‘Los nuevos T-Wolves’ machacan a los Clippers a base de triples


Conocía aquello de ‘entrenador nuevo, victoria segura‘; pero lo de ‘plantilla fresca, triples como churros’ es la primera vez que lo oigo. Quizás porque acabo de acuñarlo y porque veo más difícil demostrar la casualidad que la ausencia de causalidad. Algo ha cambiado en el aire de Minneapolis.

Y eso que D’Angelo Russell, el mejor de los nuevos, no pudo siquiera debutar.

Pero no importó. Porque los locales rompieron una racha indiscriminada de derrotas (145-112), y porque el resumen fue éste:

  • Titulares: 3/5; 2/3; 2/4; 3/3 y 7/13.
  • Banquillo: 4/6, 1/2; 1/3; 1/2 y 2/3.

Esas fracciones no son sino el número de triples que intentó y anotó cada jugador de los Minnesota Timberwolves en la madrugada de hoy ante los L.A. Clippers. Una eficacia combinada del 59,1% y un total de 26: récord histórico de la franquicia. Y Andrew Wiggins (a quien tampoco le ha ido mal en su estreno en los Warriors) se lo perdió.

Con amor, desde Colorado

La puntería, si bien general, lo fue especialmente en los ex de Denver. Juancho Hernangómez aunó titularidad y acierto extremo en su primer día como miembro del norte (3 de 3), con 14 puntos y 3 asistencias en 26 minutos. Pero fue Malik Beasley –jugador al que de aquí en adelante podremos contemplar sin ataduras– quien dio una exhibición: 7 de 13 en triples para 23 puntos, 10 rebotes y 4 asistencias.

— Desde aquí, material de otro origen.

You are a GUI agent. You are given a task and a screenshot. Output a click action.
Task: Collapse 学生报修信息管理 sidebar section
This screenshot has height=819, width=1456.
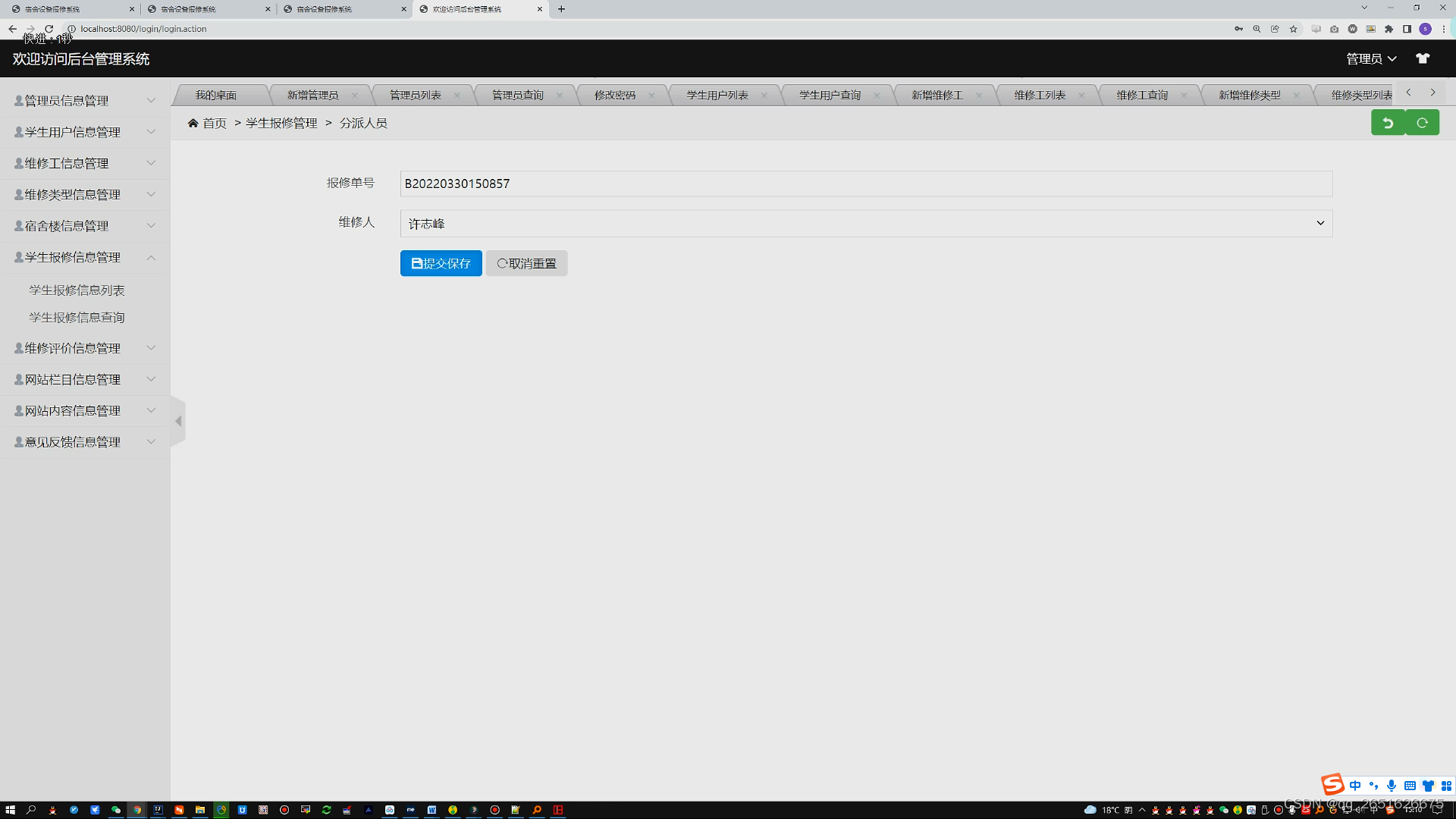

“Increíble, colega. EL primer doble-doble de mi carrera”, decía Beasley y cuyo dato revela que el rebote nunca ha sido su fuerte. “No podía haber ido mejor. Y además es la primera victoria tras 13 derrotas, que es lo más importante de todo”.

Y la grada del Target Center tuvo aún una sorpresa más. Para quien no esté siguiendo a los lobos este curso, no es Adrian Payne quien ha vuelto a sus filas. Pero con el mismo molde en su rostro, anoche, un point guard de perfil bajo, Jordan McLaughlin, con su two-way contract, fue el base titular del equipo a la espera de ver al ansiado dúo de Towns & D’Lo, y firmó 24 tantos y 11 asistencias siendo, de entre los suyos, el jugador con más minutos sobre la madera.

“Creo que mi cena sabrá un poco mejor esta noche”, aseguraba un Ryan Saunders cuyo triunfo, efectivamente lo masticará como un trozo de cielo. “Dormiré un poco más. Estoy feliz por el vestuario. Merecían una noche como la de hoy”.

Sin respuesta

Los Clippers, segundos del Oeste y que no pudieron esgrimir la excusa de las bajas, pues contaron con su alineación de gala, veían que todo lo que le entraba a sus rivales se les salía a ellos repelido por el aro. Kawhi Leonard se mantuvo fiel a su versión con 29 puntos, pero firmó el segundo peor +/- de su equipo (-19). Paul George agregó 21 y Lou Williams, con 11 tantos, fue el tercer máximo anotador de los de Doc Rivers.

“No puedo explicarlo. No hay excusas”, parco y directo como siempre Kawhi.

El vestuario de los Wolves ha variado en casi un 50% entre antes y después del deadline. El arranque de la nueva era –ya iremos viendo si efímero o no–, difícilmente podía dibujarse mejor.